• Dataset entries:
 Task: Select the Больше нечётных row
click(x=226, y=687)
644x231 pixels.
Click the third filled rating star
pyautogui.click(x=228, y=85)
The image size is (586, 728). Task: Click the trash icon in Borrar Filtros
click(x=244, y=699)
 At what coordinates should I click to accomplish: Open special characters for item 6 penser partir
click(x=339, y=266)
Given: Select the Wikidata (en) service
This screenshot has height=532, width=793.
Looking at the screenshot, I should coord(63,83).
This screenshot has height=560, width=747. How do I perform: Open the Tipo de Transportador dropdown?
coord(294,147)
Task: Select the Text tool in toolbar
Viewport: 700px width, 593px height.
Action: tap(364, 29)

• Task description:
The data must be output in full, exactly as given.

• Exercise result:
 Task: Select the Больше нечётных row
click(x=226, y=687)
644x231 pixels.
Click the third filled rating star
pyautogui.click(x=228, y=85)
The image size is (586, 728). Task: Click the trash icon in Borrar Filtros
click(x=244, y=699)
 At what coordinates should I click to accomplish: Open special characters for item 6 penser partir
click(x=339, y=266)
Given: Select the Wikidata (en) service
This screenshot has height=532, width=793.
Looking at the screenshot, I should coord(63,83).
This screenshot has height=560, width=747. How do I perform: Open the Tipo de Transportador dropdown?
coord(294,147)
Task: Select the Text tool in toolbar
Viewport: 700px width, 593px height.
Action: tap(364, 29)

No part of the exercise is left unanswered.